### Source document
########################################

# Golden retriever/chocolate lab wannabe free to good home



## Bogey's Mom (Dec 23, 2008)

Any takers? Owner reserves the right to take him back after a bath.


----------



## janine (Aug 8, 2009)

Where was that puppers playing? Do you have tar pits in IL? Cute picture....hope you had fun cleaning him up.


----------



## SheetsSM (Jan 17, 2008)

Oh I bet he enjoyed himself!


----------



## missmarstar (Jul 22, 2007)

LOL!! Looks like HE had a fun day... enjoy bathtime


----------



## esSJay (Apr 13, 2009)

hahaha Oh Bogey :doh: Looks like he had a great time, now it's your turn to have fun in the bath!! How about some 'after' pictures too?


----------



## Bogey's Mom (Dec 23, 2008)

I didn't take any after pictures, but if I did here is what you would have:

1. Bogey shaking off in the bathroom and splattering EVERYTHING with stinky mud.
2. Mom bathing Bogey while standing in the tub with him because the water was so black he was scared to lay down in the tub.
3. Mom accidently knocking over the entire bag of treats.
4. Bogey springing from the shower to eat all the treats and covering everything in his path - the good towels, the toilet, and the floor - with mud.
5. Mom pulling her hair out.
6. An hour later...Bogey coming out of the tub after two baths.
7. Bogey squirming while Mom tried to trim paws.
8. Bogey falling asleep when Mom was blow drying him. As if HE was the one who needed a nap!
9. Mom spending the next two hours scrubbing the bathroom and everything else Bogey touched.


----------



## hotel4dogs (Sep 29, 2008)

I'm sorry, I shouldn't laugh, but that was just too funny! 
I needed the laugh, after just spending the last HOUR washing off the Tito Monster just in case there was a tick anywhere on him....EWWWWWWWWWWWWWWWWWWWWWWWW
(At least I have a real nice doggie bath at the pet hotel!)


----------



## ilovemydogs (Jan 22, 2009)

No, that's alright you can keep him. I think I'll pass.


----------



## Bogey's Mom (Dec 23, 2008)

########################################

### Recorded information
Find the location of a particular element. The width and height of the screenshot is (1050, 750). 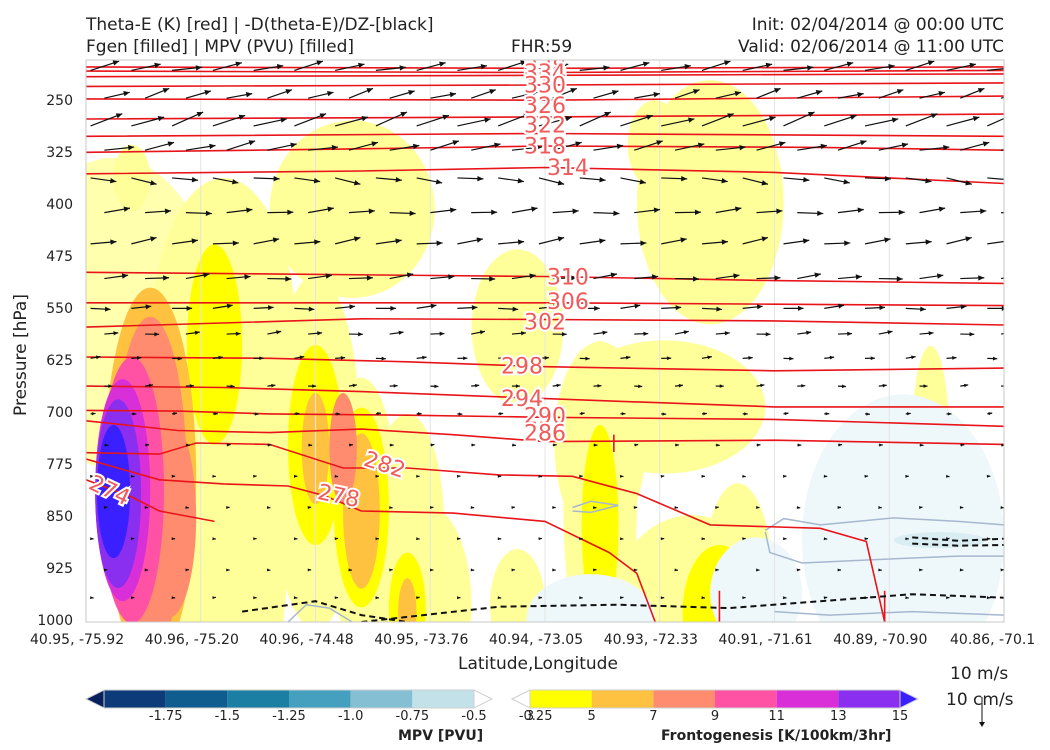

theta-e-label: 338 is located at coordinates (545, 68).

########################################

### Directive A
From the forum thread about Bogey's mud bath, return everything from "hahaha Oh Bogey" down to "in the tub.".
### Directive B
In the forum thread about Bogey's mud bath, shorten the post beginning "I'm sorry, I shouldn't laugh" while keeping its main facts.
### Directive C
Extend the forum thread about Bogey's mud bath, picking up after its final line.

### Output A
hahaha Oh Bogey :doh: Looks like he had a great time, now it's your turn to have fun in the bath!! How about some 'after' pictures too?


----------



## Bogey's Mom (Dec 23, 2008)

I didn't take any after pictures, but if I did here is what you would have:

1. Bogey shaking off in the bathroom and splattering EVERYTHING with stinky mud.
2. Mom bathing Bogey while standing in the tub with him because the water was so black he was scared to lay down in the tub.

### Output B
The poster apologizes for laughing but found the story too funny. The laugh was welcome after a full hour spent washing the Tito Monster in case a tick was anywhere on him. At least there is a very nice dog bath at the pet hotel.

### Output C
I did not find it too funny. Unlike you, I do not have a nice doggy bath. I just have my shower, which I had to use after he reeked (misspelling intended) havoc all over the place. Only I had to wait TWO HOURS for the hot water to return.

And this is what the stinker is doing now. In MY spot on the couch. He's just asking to be re-homed.


----------



## olik (Apr 13, 2008)

I ll take him in heartbeat.No returning polices.Only for baths.LOL


----------



## BeauShel (May 20, 2007)

ME ME ME!!!! I will take him. He can wash off in my pool. Then I can just put the pool vacuum on to clean up the mess. Just think now you can cuddle with him on the couch and forget all the havoc he caused.


----------



## Bogey's Mom (Dec 23, 2008)

Okay, Carol. You can have him for the winter. He'll like it in Florida better and I don't have to take him out to pee in the freezing cold!    But he can't be another failed foster. I need him back in April.


----------



## Oaklys Dad (Dec 28, 2005)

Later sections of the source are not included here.